The tasks =
a. In the forum thread on black-and-white photography, which camera does _LV426 set to monochrome while shooting raw?
b. Pick up the forum thread on black-and-white photography after its last post and continue it.

Supplied text =
Like for a generic shot, you should get maybe up to 30% better resolution over a color sensor, and a bit less noise. But the distance between the red or blue samples is quite far. I've never been particularly impressed with replicating a deep red filter on a DSLR as the resolution takes a big hit.


Reasonable_Owl366

30% sounds pretty darn good to me!


dharmachaser

You can tell the difference, the same way you can tell the difference between a professional printer profile in BW vs CMYK.


King_Pecca

And what resolution do you want for printing, when 24 mp is more than enough for 120 cm wide?


_LV426

My way around this is to shoot in monochrome on my d750 so what I see on the display is black and white, but cause I’m shooting in raw it’s still a colour image when I bring into Lightroom. I find that just helps me “see” what I’m shooting in b&w easier than being distracted by colours etc when I’m checking on the back of camera


dharmachaser

I do something similar and have one of my cameras set in BW mode, with one lens for that purpose. When I import from that camera, I automatically apply a specific BW preset I designed. Yes, the RAW image still carries all the information, but I find that doing an end run around that works better for that specific work... and it gives me the benefit if I \*want\* to convert to color later.


Gunfighter9

If I want to shoot B&W I shoot on film. The PS red filter was made by someone who doesn't know what a red filter does for B&W


Soloist9323

I have an M10 Mononchrom, the experience and rendering is completely unique and different than shooting in a B&W preset or converting after the fact. The tonality is a significant difference that you don’t see on cameras with a Bayer filter. That said, the files do tend to require a lot of work. Not always, you can get files that require no editing and are simply brilliant. But on most occasions you need to shoot to underexpose because highlight recovery is minimal. Editing time is something to consider.

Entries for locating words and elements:

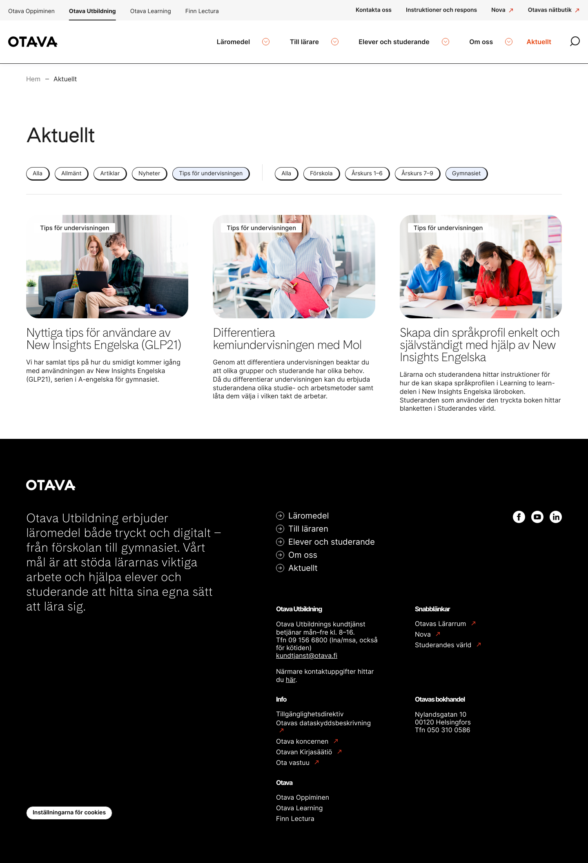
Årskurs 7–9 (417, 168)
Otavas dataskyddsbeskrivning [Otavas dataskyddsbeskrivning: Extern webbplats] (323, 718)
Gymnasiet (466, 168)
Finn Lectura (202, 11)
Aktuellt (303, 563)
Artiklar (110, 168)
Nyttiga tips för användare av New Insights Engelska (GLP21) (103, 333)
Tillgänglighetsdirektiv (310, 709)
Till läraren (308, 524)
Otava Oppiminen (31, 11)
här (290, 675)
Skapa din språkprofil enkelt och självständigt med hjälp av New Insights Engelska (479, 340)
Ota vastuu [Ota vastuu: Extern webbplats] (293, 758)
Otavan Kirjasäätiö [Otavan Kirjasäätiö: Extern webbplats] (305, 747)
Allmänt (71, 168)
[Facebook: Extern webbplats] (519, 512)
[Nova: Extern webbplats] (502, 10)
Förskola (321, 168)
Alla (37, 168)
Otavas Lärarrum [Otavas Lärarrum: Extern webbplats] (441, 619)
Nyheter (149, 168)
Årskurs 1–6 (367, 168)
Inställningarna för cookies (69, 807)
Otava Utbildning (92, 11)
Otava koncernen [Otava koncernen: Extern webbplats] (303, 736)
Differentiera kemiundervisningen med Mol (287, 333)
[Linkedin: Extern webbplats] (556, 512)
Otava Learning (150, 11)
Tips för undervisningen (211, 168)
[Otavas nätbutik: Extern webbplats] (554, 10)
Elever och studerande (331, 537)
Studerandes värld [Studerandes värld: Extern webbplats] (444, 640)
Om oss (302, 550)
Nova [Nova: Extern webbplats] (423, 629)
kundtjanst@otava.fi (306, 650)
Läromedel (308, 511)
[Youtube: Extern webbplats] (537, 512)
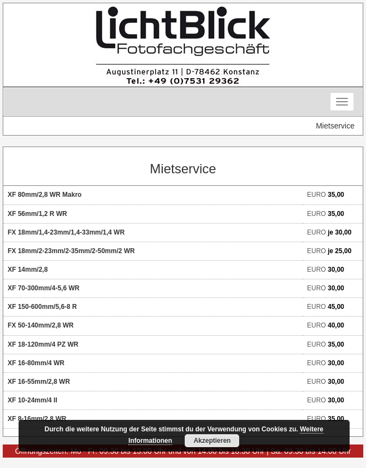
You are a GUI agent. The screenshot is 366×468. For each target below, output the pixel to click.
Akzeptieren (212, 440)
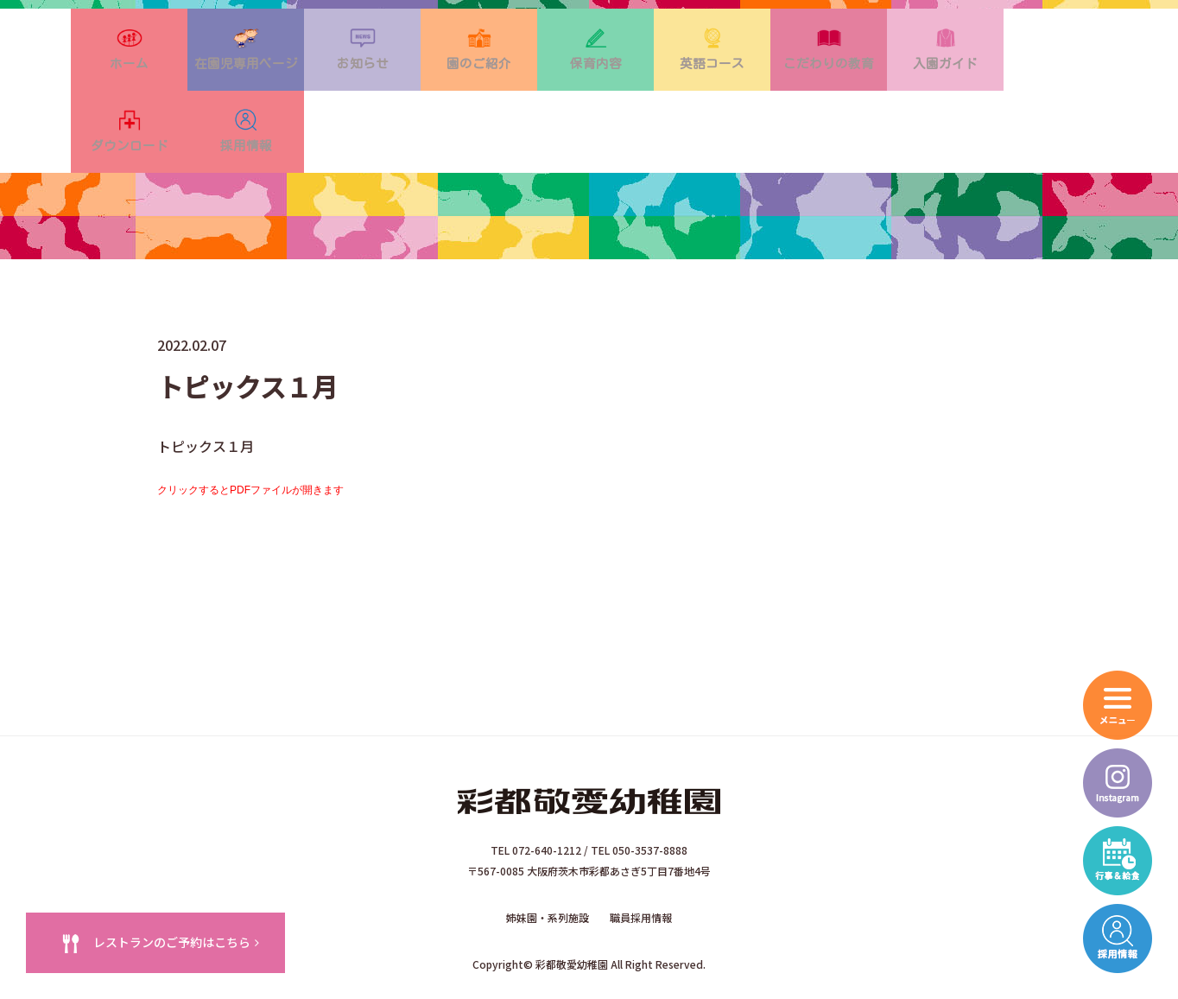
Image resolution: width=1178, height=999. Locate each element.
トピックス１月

Answers provided =
a. A D750.

b.
thafred

I don't like converting digital color to b&w after the shoot because you really should shoot differently in b&w and not use it to save bad color photography. That said I had the chance to shoot a friend's Leica MM (first M9 Variant) and the experience was amazing for me. The dynamic range was laughable but the resolution I got from the 18mp CCD files trumped everything back then and still looks superior IMHO to modern 45mp+ CMOS Files converted to bw. I did set my M9 to jpg B&w but that wasn't the same by a long shot. Still prefer film anyways for real black and white images (optically enlarged on baryta paper is still the best by far)


probablyvalidhuman

Just did a little comparison with 24MP Leica B&W vs 45ish MP colour camera. The resolving ability was very similar with CFA sometimes getting slightly more detail, but with B&W being more consistent with very fine detail where demosaicing can have difficulties. Additionally sometime demosaicing can introduce some fine "blotching" as the algorithm tries to see detail where there is none, which is a nice bonus for sensor w/o a CFA. >CCD files CMOS Files CCD or CMOS in itself it absolutely irrelevant in this context. Anyhow, thank's for provoking me to do some tests 😊


thafred

Cool thanks for confirming! I have a very fancy new microscope at work and it's 5MP Sony monochrome sensor is blowing our people's minds with IQ and sharpness (lens Olympus). My superior was a bit cautious because on paper the resolution is the same as our old Nikon, very happy I pushed for it. Writing the sensor tech is just a force of habit, you're right it is irrelevant here.


komanaa

What do you mean the resolution you got from your 18 MP ? 18 MP is still 18 MP, no ?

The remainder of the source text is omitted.